Weatherproofing for a smarter, resilient and more sustainable agri-sector (CASE studentship with ...
Wheat is one of the most important crops grown worldwide and, specifically, in the UK. Yet the most recent research shows that we don't fully understand what the relative effects of climate variability and varietal selection are on UK wheat yields and this is desperately needed by the agricultural sector to mitigate against losses and to enhance food security.
In crops, data from historical variety trial series are a powerful large multi-environment trial series which can be reanalysed to generate and test hypotheses about climatic causes of variety instability and adaptability. This project will build strongly on earlier analyses of historical trials data from the UK National List / Recommended List (NL/RL - Mackay et al. 2011).

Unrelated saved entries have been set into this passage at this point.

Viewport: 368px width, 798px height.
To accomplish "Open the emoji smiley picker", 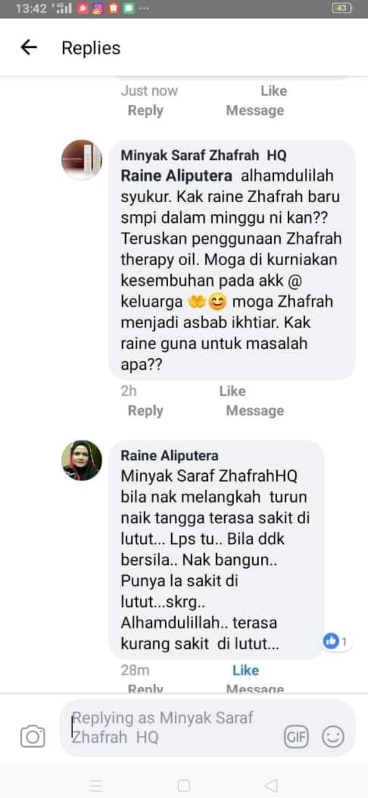I will [333, 738].
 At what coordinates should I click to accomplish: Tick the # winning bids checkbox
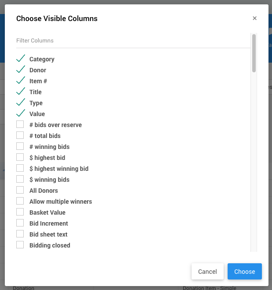pyautogui.click(x=20, y=146)
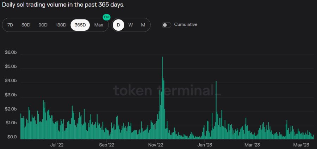
Task: Select the Max time range
Action: (x=99, y=25)
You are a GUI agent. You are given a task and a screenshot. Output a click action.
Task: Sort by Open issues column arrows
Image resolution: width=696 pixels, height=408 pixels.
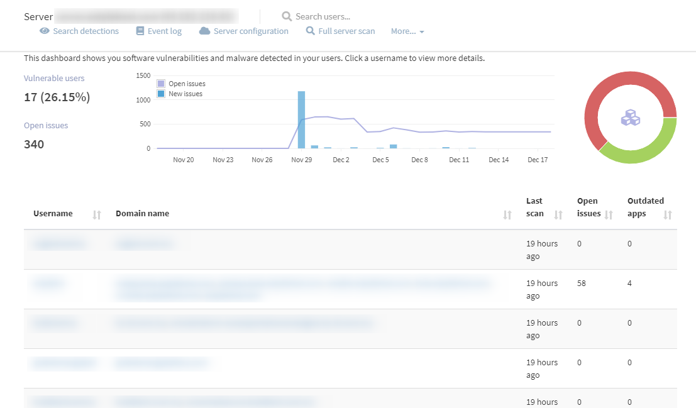point(609,215)
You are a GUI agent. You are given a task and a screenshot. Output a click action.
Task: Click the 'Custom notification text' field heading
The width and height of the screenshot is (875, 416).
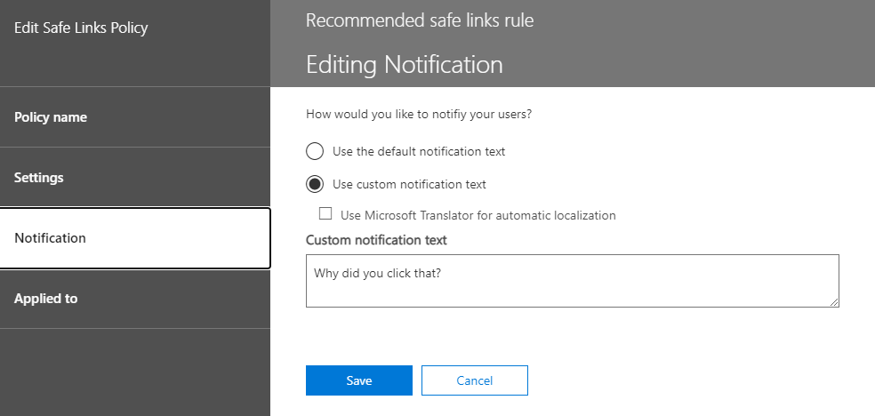(x=376, y=240)
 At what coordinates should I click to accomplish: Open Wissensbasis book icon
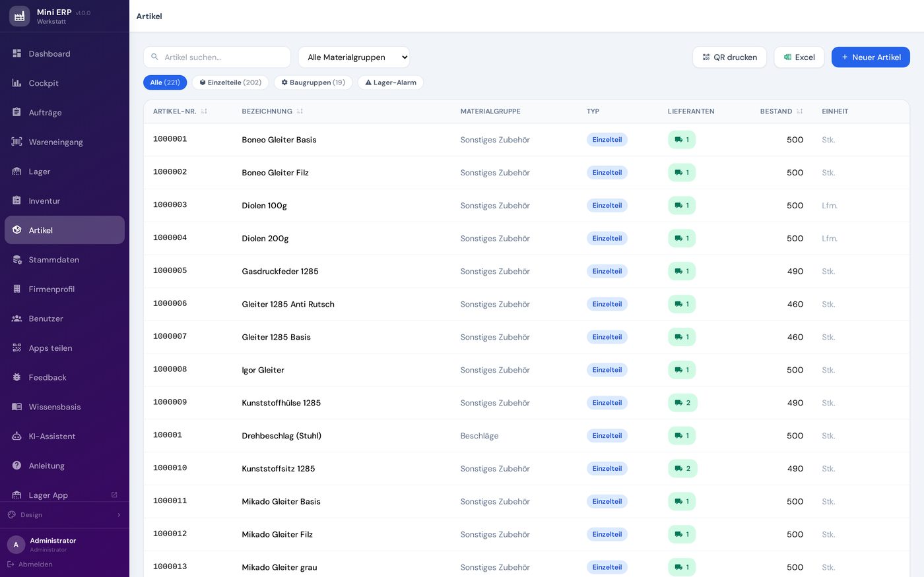tap(17, 407)
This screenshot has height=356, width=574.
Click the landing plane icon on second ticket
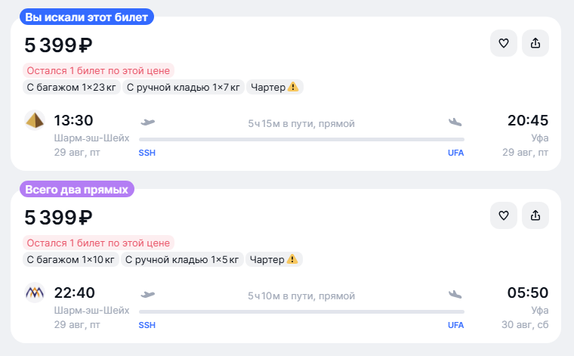(455, 294)
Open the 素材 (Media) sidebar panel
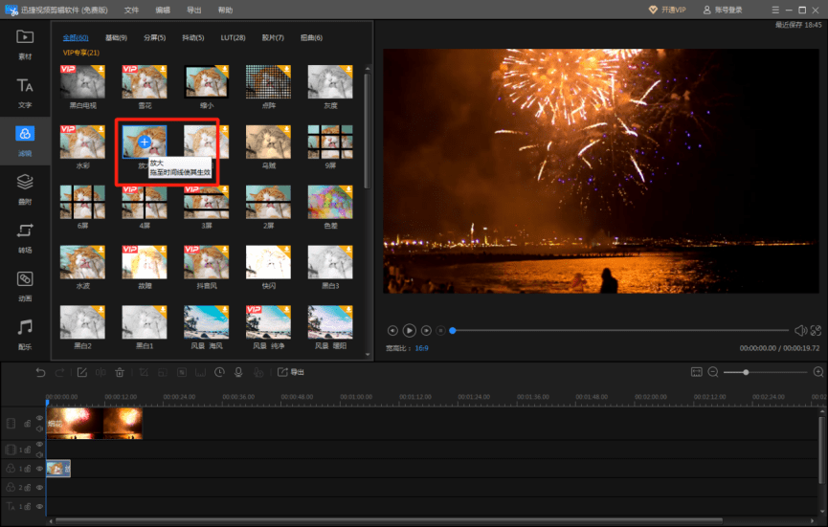This screenshot has height=527, width=828. pyautogui.click(x=25, y=44)
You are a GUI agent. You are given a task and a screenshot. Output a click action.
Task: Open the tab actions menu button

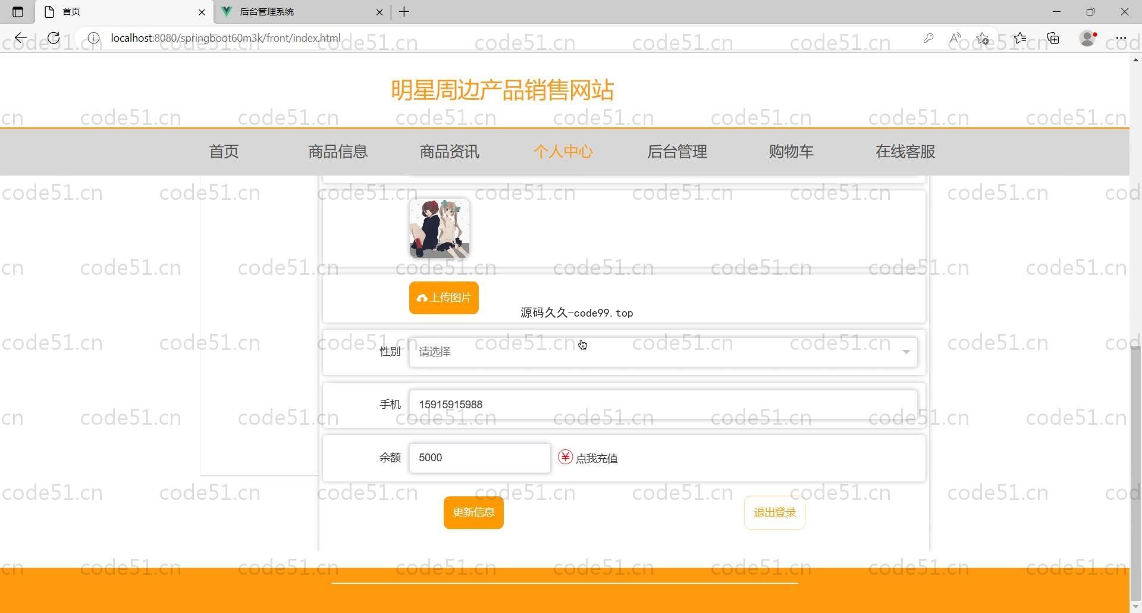17,12
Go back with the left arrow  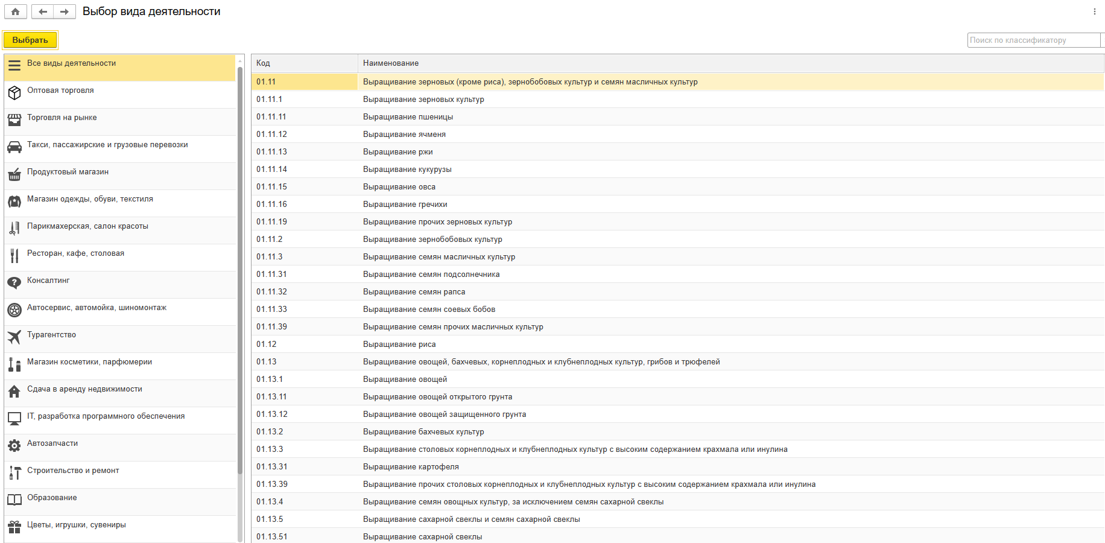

Ten years of additional data are now available and an exciting, more extensive project is now possible involving detailed study of variety sensitivities to local weather.
We believe incorporation of local weather records will, crucially, reveal the true impact of weather variability: the 2011 analysis detected differential variety sensitivity to winter temperatures and summer rainfall just by studying average weather patterns across years. The typical NL wheat variety is only in trial for six years, but is present at ~30 sites per year. Assessment of variety sensitivities to local weather patterns will result in a fuller description of the causes of variety x environment interactions. This work can highlight novel breeding targets and lead to improved crop modeling and to better interpretation of NL and RL trials data for growers. The critical importance of this work is highlighted by additional financial support offered by the British Society of Plant Breeders.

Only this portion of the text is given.